BRIEF DESCRIPTION OF THE DRAWINGS FIG. 1 shows a restriction enzyme cleavage point map of pEA6. FIG. 2 shows the restriction enzyme map of pEA61. FIG. 3 shows the growth degree (dotted line) and the enzyme production status (solid line) in LB medium containing 1% of soluble starch. In the figure, the horizontal axis represents the culture time, the left vertical axis represents the growth rate (OD ₆₆₀ ), the right vertical axis represents the enzyme activity (u / ml), and the curves ○ and ● indicate TY002.
Strains, □, ■ marks indicate TY002-57I strain. FIG. 4 shows the production status of the enzyme in the industrial medium,
A is potato starch 1%, B is 3%, and C is sucrose 5.3%. The horizontal axis is the number of days of culture, the vertical axis is the enzyme activity (u / ml),
In the curve, ● indicates the TY002 strain and ■ indicates the TY002-57I strain.

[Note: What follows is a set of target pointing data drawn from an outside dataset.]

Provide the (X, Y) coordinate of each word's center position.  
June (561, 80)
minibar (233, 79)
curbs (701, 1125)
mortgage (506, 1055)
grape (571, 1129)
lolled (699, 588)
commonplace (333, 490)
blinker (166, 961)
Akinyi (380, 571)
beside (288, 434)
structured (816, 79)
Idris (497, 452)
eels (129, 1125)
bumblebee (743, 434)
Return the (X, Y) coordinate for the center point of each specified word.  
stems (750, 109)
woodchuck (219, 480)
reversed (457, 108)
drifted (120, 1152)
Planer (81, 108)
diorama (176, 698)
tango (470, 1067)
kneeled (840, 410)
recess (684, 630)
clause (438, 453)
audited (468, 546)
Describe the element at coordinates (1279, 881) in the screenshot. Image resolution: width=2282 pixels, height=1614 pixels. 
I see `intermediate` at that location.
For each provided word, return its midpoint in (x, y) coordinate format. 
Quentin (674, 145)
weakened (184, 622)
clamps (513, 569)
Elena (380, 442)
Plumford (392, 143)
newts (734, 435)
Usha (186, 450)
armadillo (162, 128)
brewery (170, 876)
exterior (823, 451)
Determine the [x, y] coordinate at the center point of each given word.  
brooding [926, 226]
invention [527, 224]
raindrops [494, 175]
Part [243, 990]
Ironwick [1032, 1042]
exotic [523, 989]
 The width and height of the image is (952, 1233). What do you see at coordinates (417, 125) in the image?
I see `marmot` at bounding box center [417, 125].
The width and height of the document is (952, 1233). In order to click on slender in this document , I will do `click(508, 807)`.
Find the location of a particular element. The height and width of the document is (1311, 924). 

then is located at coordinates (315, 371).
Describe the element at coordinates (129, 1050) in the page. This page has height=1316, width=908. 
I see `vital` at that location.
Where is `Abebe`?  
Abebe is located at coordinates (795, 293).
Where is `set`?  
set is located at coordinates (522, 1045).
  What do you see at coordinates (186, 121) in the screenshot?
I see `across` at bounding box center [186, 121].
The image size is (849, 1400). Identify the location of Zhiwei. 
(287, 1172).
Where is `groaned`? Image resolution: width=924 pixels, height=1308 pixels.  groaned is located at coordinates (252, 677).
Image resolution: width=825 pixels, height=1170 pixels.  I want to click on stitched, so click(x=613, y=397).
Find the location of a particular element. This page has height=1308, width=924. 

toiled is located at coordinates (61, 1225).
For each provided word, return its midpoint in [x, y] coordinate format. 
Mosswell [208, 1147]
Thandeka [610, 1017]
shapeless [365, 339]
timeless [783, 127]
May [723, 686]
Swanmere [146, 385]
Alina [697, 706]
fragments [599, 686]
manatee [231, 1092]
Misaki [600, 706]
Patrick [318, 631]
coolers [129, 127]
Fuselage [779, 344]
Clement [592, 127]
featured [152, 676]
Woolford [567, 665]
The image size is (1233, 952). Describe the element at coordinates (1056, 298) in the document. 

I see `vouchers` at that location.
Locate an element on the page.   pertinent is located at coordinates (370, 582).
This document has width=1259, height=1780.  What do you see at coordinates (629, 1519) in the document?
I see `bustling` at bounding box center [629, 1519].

─────────────────────────────────────────────────── ─── Continuation of the front page (51) Int.Cl. ⁶ Identification number Internal reference number FI Technical indication (C12N 9/30 C12R 1:10) (C12N 15/09 C12R 1:10) (72) Inventor Bunji Maruo 1-12-6 Kitaurawa, Urawa-shi, Saitama Examiner Ken Ukai (56) References J. Bacteriol. , 166 (2) (1986) P. 635-643 Gene, 23 (1983) P. 267-276 Biochem. Biophys. Res. Commun. 122 (1) (1984) P. 175-183 J.I. Bacteriol. , 168 (2) (1986) P. 973-981

Claims (1)

(57) [Claims] Bacillus licheni
of thermostable liquefying amylase-producing bacterium belonging to formis), cloning a thermostable liquefying amylase-producing chromosomal DNA fragment, and transforming this into a heat-resistant liquefying amylase high-producing mutant strain TY002, Bacillus licheniformis cells, which have enhanced thermostable liquefaction-type amylase production capacity and have a stably enhanced thermostable liquefaction-type amylase production capacity by integrating the introduced recombinant plasmid into the chromosome, Bacillus licheniformis TY002-57I (Microtechnology Research Institute, No. 9224), Bacillus licheniformis cells.